US REITs Are Red Hot

Summertime sizzle was on full display last week for US real estate investment trusts (REITs). These securities delivered the strongest gains for the five trading days through July 22, based on set of ETF proxies for the major asset classes. US REITs also continue to hold the top spot for the trailing one-year period.

The Vanguard REIT climbed nearly 1.9% last week—the fund’s fourth consecutive weekly gain. In close pursuit: foreign-listed real estate securities via Vanguard Global ex-US Real Estate (VNQI), which added 1.3%.

Last week’s big loser: broadly defined commodities. The iPath Bloomberg Commodity (DJP) tumbled 2.8%. The slide left DJP just slightly above its 200-day moving average, raising the possibility that the firmer pricing in commodities that’s been visible in recent months may be vulnerable to reversing.

Meantime, the upside bias in assets overall last week continued to lift the Global Markets Index (GMI.F), an investable, unmanaged benchmark that holds all the major asset classes in market-value weights. GMI.F climbed 0.2% for the five trading days through Friday.


In the one-year-return column, US REITs pushed higher into positive territory, rising nearly 22% in total return terms—far above the rest of the field.


What’s driving REITs higher? A number of factors, including relatively high yields–an increasingly attractive feature in a yield-starved world where low and in some cases negative rates prevail. From a business-operating perspective, REITs score high marks as well, according to Brad Thomas via Forbes:

In the current environment there are not a lot of inflationary factors on the horizon and for REITs the overall costs of capital keeps dropping, which means that profit margins are widening. In our view, there are really only two catalysts that could spark a REIT selloff: (1) a dramatic rise in rates, or (2) a recession.

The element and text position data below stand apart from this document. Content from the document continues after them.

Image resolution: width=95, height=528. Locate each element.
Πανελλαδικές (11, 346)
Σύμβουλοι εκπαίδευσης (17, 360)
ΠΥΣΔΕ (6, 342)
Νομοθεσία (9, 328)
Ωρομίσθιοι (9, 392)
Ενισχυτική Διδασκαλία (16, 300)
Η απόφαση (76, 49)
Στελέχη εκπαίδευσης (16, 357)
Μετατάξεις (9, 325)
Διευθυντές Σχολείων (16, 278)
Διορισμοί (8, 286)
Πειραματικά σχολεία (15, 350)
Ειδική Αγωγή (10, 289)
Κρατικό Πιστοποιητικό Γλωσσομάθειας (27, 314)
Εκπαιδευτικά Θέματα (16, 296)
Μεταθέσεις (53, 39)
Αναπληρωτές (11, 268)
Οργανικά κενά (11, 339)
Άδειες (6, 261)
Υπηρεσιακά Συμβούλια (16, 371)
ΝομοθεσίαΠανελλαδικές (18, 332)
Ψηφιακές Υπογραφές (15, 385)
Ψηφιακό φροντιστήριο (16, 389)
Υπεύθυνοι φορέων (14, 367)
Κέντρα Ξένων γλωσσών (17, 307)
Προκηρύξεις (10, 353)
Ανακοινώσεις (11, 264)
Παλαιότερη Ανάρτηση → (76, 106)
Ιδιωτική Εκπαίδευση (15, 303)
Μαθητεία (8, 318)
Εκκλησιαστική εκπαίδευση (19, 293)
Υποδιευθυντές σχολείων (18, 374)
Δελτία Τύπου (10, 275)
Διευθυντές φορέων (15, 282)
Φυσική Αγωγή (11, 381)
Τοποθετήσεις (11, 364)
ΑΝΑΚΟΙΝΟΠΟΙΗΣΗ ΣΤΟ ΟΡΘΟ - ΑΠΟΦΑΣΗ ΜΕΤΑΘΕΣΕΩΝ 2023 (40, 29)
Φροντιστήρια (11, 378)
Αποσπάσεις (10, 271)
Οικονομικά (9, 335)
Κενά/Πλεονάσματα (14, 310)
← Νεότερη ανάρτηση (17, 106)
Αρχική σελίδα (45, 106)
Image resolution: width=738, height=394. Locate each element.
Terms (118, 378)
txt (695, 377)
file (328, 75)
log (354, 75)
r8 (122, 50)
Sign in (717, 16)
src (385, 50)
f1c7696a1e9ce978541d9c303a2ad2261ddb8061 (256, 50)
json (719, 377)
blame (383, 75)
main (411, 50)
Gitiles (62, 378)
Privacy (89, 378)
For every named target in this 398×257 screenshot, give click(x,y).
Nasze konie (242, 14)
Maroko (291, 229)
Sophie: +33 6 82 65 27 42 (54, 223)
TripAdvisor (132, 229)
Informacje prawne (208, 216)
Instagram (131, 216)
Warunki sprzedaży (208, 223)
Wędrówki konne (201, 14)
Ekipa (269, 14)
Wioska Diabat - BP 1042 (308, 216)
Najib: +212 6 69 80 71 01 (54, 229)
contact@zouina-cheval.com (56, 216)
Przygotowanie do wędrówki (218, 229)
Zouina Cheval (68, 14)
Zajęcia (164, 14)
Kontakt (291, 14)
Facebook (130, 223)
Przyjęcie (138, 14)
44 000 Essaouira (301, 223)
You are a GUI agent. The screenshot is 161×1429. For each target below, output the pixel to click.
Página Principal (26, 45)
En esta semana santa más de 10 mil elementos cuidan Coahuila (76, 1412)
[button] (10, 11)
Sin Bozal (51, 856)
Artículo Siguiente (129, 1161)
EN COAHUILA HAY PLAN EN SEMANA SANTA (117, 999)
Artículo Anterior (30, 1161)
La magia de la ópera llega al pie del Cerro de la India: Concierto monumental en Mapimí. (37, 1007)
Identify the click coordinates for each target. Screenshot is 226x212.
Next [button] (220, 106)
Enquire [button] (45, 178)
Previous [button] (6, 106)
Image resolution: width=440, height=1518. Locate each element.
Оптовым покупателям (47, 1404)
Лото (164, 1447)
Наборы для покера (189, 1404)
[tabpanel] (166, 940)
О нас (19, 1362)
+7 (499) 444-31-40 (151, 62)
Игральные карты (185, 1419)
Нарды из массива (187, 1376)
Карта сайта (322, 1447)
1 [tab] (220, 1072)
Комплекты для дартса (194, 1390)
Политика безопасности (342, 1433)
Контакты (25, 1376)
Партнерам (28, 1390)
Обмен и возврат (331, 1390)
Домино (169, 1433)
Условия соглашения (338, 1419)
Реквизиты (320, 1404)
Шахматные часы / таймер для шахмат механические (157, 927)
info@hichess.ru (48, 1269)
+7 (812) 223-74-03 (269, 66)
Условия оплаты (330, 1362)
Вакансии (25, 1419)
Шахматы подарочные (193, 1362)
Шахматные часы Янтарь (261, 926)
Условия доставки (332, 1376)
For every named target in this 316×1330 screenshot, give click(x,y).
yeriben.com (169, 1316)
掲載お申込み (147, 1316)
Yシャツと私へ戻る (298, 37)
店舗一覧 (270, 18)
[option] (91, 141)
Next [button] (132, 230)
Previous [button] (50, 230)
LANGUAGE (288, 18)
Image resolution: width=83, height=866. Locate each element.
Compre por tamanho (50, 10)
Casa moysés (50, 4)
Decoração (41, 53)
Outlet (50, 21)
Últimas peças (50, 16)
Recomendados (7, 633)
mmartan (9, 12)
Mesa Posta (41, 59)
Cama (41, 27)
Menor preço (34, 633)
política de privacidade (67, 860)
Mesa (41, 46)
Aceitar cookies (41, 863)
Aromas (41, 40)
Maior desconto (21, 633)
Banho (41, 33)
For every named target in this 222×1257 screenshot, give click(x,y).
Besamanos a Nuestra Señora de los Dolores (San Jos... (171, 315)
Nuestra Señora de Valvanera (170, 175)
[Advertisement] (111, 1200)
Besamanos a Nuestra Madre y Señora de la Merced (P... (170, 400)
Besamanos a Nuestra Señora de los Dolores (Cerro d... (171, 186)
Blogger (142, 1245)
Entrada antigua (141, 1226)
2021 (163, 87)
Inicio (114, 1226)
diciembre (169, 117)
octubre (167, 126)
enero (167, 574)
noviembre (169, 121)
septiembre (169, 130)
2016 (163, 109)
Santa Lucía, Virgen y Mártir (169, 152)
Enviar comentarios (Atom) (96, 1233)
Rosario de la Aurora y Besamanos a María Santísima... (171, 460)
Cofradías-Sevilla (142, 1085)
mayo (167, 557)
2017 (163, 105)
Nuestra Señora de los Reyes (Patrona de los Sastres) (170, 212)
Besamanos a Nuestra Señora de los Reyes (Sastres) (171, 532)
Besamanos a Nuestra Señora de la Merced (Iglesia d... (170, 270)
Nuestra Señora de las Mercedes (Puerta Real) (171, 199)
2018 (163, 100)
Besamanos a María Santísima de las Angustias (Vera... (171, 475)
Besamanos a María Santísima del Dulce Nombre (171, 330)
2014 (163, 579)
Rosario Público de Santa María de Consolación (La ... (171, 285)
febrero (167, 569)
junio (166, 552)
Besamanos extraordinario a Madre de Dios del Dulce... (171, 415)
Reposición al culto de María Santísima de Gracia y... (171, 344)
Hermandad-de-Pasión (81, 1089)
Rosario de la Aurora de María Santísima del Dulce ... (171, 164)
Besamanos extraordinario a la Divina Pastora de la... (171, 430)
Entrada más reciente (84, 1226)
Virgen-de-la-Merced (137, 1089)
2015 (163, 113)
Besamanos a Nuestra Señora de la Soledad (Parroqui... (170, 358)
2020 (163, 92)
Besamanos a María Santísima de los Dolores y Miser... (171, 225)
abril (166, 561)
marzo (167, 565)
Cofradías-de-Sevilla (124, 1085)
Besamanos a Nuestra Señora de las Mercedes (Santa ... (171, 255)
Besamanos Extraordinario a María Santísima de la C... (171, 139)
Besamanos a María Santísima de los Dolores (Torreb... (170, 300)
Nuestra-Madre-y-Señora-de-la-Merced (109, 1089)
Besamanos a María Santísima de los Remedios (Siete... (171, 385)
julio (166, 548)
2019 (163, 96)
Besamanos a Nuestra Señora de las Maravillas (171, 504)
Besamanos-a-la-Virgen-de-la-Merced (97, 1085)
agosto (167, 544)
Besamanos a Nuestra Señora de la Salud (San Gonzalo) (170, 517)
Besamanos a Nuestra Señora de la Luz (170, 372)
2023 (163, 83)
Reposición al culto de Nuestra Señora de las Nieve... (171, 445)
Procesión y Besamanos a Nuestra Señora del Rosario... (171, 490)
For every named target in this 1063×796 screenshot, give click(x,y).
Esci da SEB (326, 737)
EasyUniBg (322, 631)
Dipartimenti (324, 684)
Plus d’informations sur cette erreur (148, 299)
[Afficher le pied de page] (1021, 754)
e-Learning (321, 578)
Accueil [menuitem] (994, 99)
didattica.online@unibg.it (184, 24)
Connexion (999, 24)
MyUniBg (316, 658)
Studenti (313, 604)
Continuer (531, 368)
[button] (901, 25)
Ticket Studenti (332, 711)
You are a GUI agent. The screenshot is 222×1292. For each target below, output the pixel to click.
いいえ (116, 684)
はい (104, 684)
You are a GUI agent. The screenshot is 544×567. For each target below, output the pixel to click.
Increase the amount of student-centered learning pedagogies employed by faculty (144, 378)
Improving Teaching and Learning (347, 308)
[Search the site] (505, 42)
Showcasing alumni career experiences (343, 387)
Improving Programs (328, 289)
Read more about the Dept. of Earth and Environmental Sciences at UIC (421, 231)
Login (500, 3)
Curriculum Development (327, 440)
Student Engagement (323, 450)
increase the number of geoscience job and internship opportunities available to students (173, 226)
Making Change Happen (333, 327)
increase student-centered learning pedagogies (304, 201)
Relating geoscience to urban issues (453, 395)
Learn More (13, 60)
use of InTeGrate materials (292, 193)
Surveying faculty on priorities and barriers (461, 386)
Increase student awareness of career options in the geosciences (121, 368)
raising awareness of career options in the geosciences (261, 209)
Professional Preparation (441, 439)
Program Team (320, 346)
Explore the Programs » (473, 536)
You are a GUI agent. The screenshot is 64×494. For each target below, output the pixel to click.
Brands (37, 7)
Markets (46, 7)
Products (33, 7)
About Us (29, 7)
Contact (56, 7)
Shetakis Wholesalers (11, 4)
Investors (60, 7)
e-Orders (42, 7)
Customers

Just as REITs dominate the winner’s circle for one-week and one-year returns, commodities are a two-time loser for those trailing-return slots. DJP remains dead last in the horse race for the major asset classes over the past year. The ETN is down nearly 13% as of last Friday vs. a year ago.

“With a few exceptions, the prices of industrial commodities have taken another hit … pressured by profit taking and renewed strength in the US dollar,” Capital Economics advises in a research note. Meantime, a “glut of products” continues to weigh on energy prices.

A firmer greenback could revive prices for commodities, but relief on this front by way of a rate hike from the Federal Reserve doesn’t appear likely at the FOMC meeting that’s scheduled for Wednesday, July 27.’s consensus forecast calls for no change in the Fed funds rate, which is currently at a 0.25%-to-0.50% range. If the prediction holds, the bullish case for commodities will turn to the next FOMC confab.

“The Fed is very unlikely to spring any surprises [at Wednesday’s meeting], but a September rate hike is a distinct possibility,” according to Capital Economics.